One might imagine Jon Stewart leaning forward and saying, "Oh REAAALLLLLY...." Not our friends, not our allies, the Pakistanis... But even more mystifying then is how the Bush administration would assist India in maintaining the quid pro quo by allowing that nation to continue, nay, accelerate its nuclear weapons program in the pursuit of increased global business prospects.
Supporters say the deal provides crucial energy to a friendly country that has a strong nonproliferation record, and it allows U.S. companies to crack a lucrative market. Critics say it ruins the global nonproliferation treaty and could start a nuclear arms race between India and its rival and neighbor Pakistan.
Speaking Monday night in New Delhi, Indian Defense Minister Pranab Mukherjee said: "Our nuclear doctrine affirms that India will not resort to [a] first strike and never use nuclear weapons against non-nuclear weapon states.
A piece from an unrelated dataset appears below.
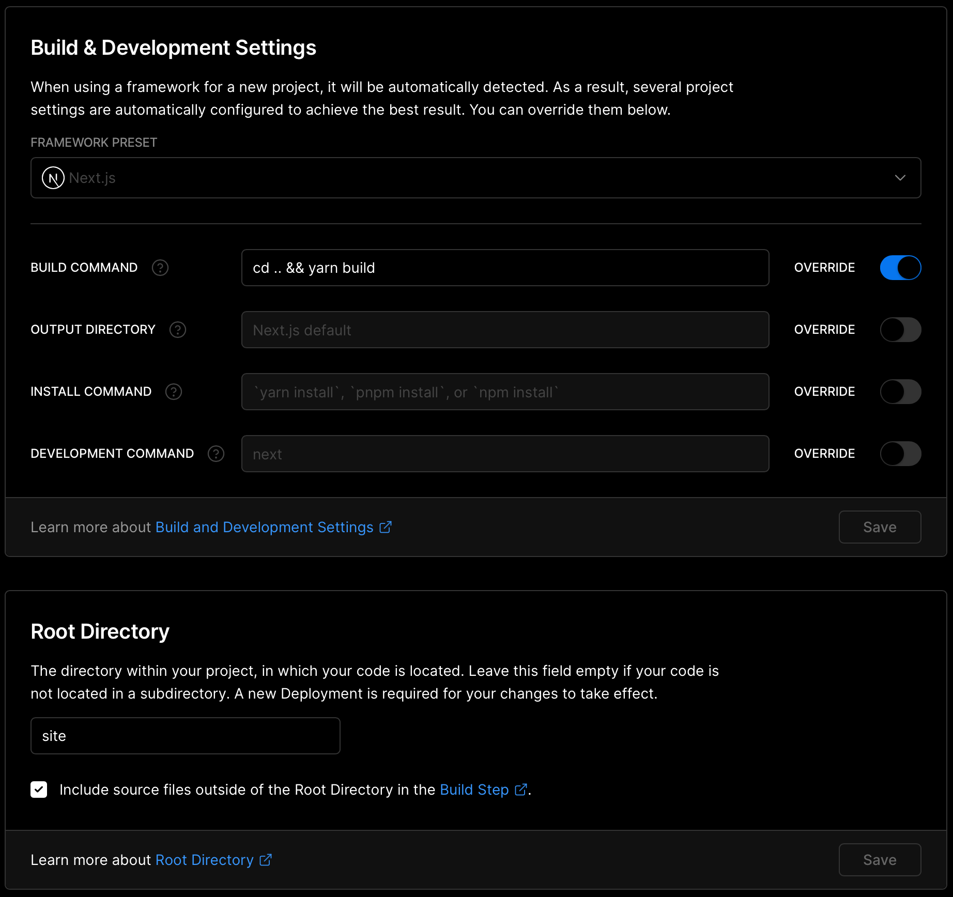Click external link icon after Build and Development Settings
The image size is (953, 897).
386,527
India's nuclear doctrine has a purely defensive orientation."
Oh well, then, I'm satisified. I mean, as long as China and Iran and Pakistan all agree to no first use also, then it's a perfectly healthy nuclear club. But why do I get the feeling that the U.S. government is absolutely impotent in any desire or quest to reduce the threat of nuclear weapons use? All our government seems to want to do is stay ahead of the pack and ensure that our weapons are the best, most modern destructive systems in the world. Relying solely on deterrence through strength is not good enough.
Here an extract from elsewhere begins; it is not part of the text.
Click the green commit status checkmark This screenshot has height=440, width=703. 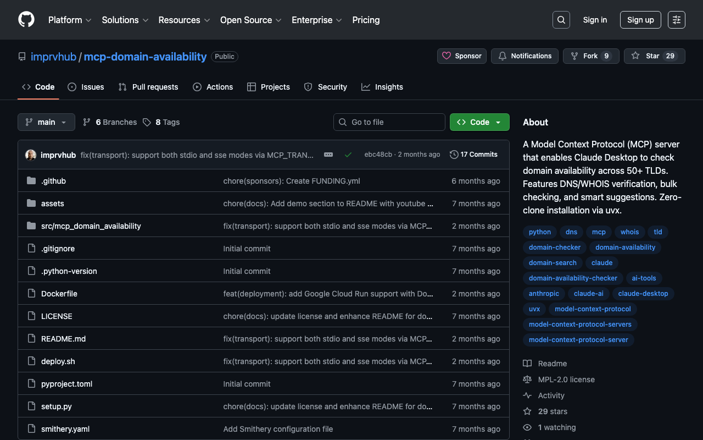348,155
http://www.strategycenter.net/research/pubID.117/pub_detail.asp> this plays a role in Lebanon. There are several nations playing proxy. Pakistan is planning to manufacture more than a hundred nukes a year and our friends the Russians are speeding up the deployment of their Tor system to Iran. Bush is certainly right that without a regional solution, asking Israel to live with terror missiles is absurd. I wonder how prepared American forces are ready for the unknown in the Gulf.
The UN declaration that Hezbollah was nowhere near their outpost shows the politics of this. The now dead Canadian observer emailed command that Hezbollah was 3 meters from them. At least that might have been one of their more accurate "observations". I wonder what you think of Counterterrorism Blog's assertion that only a 1 kilometer buffer zone is a "Hezbollah victory." And why has Bush and Israel not made public the irrefutable evidence of Iranian participation in Lebanon. Many sources like Defence Tech and Global Security have confirmed such evidence. The reason? Shouldn't the New York Times have leaked this intel by now?